On August 25, 2004, the National Association of Securities Dealers, Inc. (“NASD”), through its subsidiary, The Nasdaq Stock Market, Inc. (“Nasdaq”), filed with the Securities and Exchange Commission (“Commission”), pursuant to Section 19(b)(1) of the Securities Exchange Act of 1934 (“Act”) [1] and Rule 19b-4 thereunder,[2] a proposed rule change to modify the annual fee for domestic and foreign issuers (other than American Depositary Receipts) listed on the Nasdaq National Market and for all issuers listed on The Nasdaq SmallCap Market. The proposed rule change was published for notice and comment in the Federal Register on October 28, 2004.[3] The Commission received no comments in response to the proposal as published in the Federal Register. The Nasdaq Office of General Counsel, however, received one comment letter before the proposal was published for comment.[4] This order approves the proposed rule change as filed.

II. Summary of Comments

The Nasdaq's Office of General Counsel received one letter in response to an e-mail it sent to listed issuers, before the proposal was published in the Federal Register, notifying listed issuers of the planned rule filing and the potential fee increase.[5] The commenter did not file a comment on the proposal with the Commission; however, the Nasdaq forwarded the letter to the Commission and the Commission placed the letter in the public file. The commenter opposed the proposed increase in the annual fee and expressed concern over the fee for the listing of additional shares. In particular, the commenter opined that the fee charged for listing additional shares unfairly burdens listed issuers who reissue treasury shares as a result of stock option exercises and, accordingly, can result in total fees consistent with, or more than, the fees charged to listed issuers with a higher range of total shares outstanding.

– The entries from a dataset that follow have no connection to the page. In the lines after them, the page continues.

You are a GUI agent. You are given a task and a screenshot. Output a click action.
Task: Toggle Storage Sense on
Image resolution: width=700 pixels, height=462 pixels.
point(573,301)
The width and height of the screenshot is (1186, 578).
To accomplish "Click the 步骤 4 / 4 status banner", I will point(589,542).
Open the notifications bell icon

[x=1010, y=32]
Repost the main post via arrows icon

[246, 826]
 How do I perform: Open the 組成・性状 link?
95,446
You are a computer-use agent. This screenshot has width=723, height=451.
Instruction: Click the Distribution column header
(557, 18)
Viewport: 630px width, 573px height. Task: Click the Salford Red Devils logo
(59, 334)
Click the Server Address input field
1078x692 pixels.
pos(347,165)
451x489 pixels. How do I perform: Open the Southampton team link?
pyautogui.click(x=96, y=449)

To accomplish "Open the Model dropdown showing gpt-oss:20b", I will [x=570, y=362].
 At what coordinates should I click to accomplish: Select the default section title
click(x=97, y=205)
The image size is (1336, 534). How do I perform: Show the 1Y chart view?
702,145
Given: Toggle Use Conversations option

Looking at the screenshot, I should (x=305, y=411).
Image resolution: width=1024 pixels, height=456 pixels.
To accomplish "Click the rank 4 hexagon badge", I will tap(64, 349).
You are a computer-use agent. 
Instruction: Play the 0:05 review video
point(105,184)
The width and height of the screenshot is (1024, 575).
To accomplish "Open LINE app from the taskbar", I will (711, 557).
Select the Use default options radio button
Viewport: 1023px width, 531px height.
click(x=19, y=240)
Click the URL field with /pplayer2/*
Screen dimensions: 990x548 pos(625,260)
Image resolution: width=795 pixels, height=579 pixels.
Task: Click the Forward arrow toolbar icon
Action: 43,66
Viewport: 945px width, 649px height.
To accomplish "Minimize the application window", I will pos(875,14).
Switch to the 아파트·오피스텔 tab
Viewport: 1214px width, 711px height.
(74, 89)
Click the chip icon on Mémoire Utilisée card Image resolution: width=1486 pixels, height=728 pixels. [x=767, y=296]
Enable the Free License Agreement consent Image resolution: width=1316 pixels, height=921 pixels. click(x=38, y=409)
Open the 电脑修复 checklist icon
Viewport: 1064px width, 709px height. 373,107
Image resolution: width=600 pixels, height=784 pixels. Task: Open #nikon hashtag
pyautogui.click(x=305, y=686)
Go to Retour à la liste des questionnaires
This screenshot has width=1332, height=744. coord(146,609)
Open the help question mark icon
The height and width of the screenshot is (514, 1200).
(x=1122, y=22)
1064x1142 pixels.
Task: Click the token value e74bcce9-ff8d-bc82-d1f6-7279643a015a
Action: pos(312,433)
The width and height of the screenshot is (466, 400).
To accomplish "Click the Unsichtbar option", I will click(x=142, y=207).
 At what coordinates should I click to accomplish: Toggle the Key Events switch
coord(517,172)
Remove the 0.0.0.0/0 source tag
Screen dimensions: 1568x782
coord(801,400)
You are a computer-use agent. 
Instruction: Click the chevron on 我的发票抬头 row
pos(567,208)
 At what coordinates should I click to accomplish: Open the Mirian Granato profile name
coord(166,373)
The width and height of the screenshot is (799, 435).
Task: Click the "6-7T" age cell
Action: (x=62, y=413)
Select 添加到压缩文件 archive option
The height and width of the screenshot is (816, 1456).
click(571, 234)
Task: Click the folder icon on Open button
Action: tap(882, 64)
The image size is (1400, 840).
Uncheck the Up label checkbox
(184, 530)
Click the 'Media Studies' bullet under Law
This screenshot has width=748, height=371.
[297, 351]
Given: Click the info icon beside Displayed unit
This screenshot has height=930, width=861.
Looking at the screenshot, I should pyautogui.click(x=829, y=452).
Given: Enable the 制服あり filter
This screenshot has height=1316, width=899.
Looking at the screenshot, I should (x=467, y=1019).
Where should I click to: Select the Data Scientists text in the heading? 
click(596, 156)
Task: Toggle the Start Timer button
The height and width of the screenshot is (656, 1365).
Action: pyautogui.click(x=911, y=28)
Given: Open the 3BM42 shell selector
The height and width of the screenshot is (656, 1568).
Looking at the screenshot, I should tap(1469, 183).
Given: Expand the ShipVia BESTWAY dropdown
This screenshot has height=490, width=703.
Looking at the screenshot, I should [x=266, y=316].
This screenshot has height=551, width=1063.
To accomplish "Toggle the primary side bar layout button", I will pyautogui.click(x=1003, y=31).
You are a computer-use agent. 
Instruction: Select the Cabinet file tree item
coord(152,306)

III. The Nasdaq's Response to the Comment

The Nasdaq acknowledged the commenter's concerns, but explained that the Nasdaq does not charge the fee for listing additional shares in connection with the reissuance of treasury shares.[6] Further, the Nasdaq affirmed that the proposed fee schedule does not, by its terms, preference any class of listed issuers, but rather applies equally to all similarly situated listed issuers.[7] The Nasdaq also noted that issuers falling into a higher total shares outstanding category similarly would be subject to the fee for listing additional shares, which fee would be proportionate to their total shares outstanding.[8] The Commission believes that the Nasdaq's response to the commenter's concerns is reasonable.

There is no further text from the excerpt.